Americans living in the Northeast and Mid-Atlantic U.S. are increasingly turning to a source of heat favored by humans for thousands of years: wood.
More and more people are using wood as their main source of heat as opposed to heating oil and kerosene.
The Energy Information Administration reports that, “All nine states in the New England and the Middle Atlantic Census divisions saw at least a 50% jump from 2005 to 2012 in the number of households that rely on wood as the main heating source.”
Those who switched to wood burning were spared high fuel oil and kerosene prices during this year’s harsh winter.
About 2.5 million households across the country now use wood as the main source of heat in their homes, up from 1.9 million households in 2005. And another 9 million households burn wood as a secondary fuel source for heating.
Millions of families faced skyrocketing energy prices as record low temperatures and snowfall hit much of the country. The U.S.’s constrained pipeline system could not keep up with the demand for propane and natural gas, causing prices to surge and utilities to burn oil and coal for power.
Midwesterners are expected to pay 54 percent more this winter on propane than last,reports EIA, and Northeasterners are expected to spend 7 percent more. Those who live in areas fueled by natural gas will pay 10 percent more this year and five percent more for electricity.
“Cold temperatures have continued to tighten heating oil supplies and helped drive up retail prices,” according to EIA. “Weekly U.S. residential heating oil prices increased by $0.20/gal during January and have averaged near $4.24/gal since the beginning of February.”
But EIA adds that heating oil prices will probably average about one percent lower this winter than last because of lower crude oil prices. Though natural gas spot prices hit record levels during periods of extreme cold.
But what this winter’s severe price swings demonstrate is the danger of over-reliance on one fuel source, says the coal industry. While low-priced natural gas is a good source of fuel overall, gas-fired plants have trouble operating in cold weather — which coal plants have make up.
This winter, gas-fired power plants failed due to cold weather and federal regulations that make it nearly impossible to burn coal.
“This year’s historically cold winter has served as a crystal ball into our future, revealing the energy cost and electric reliability threats posed by the Obama Administration’s overreliance on a more narrow fuel source portfolio that excludes the use of coal,” said Laura Sheehan, spokeswoman for the American Coalition for Clean Coal Electricity.
If the Northeast’s natural gas infrastructure is not improved and prices remain volatile during the winter, it might not be such a bad idea to burn wood for heat.
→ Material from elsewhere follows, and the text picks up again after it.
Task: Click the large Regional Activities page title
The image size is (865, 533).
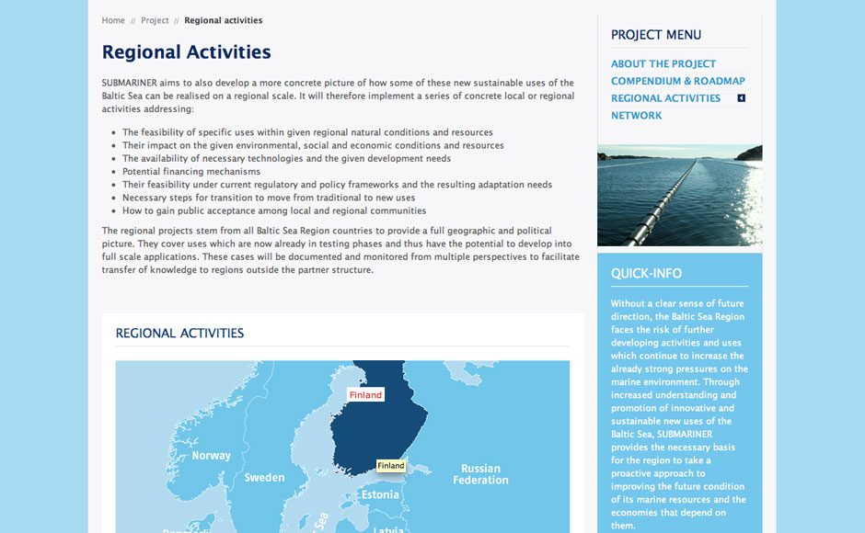Action: click(x=186, y=52)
But even that may become harder thanks to federal environmental regulators.
The Environmental Protection Agency recently updated its wood stove emissions standards that would effectively ban The EPA’s new action bans 80 percent of the wood-burning stoves in America, “the oldest heating method known to mankind and mainstay of rural homes and many of our nation’s poorest residents,” reports Forbes.
EIA notes that: “Most households still burn split logs, although wood pellet use has risen in recent years. And while households in higher income brackets are more likely to use wood, those at lower income levels who burn wood consume more on average.”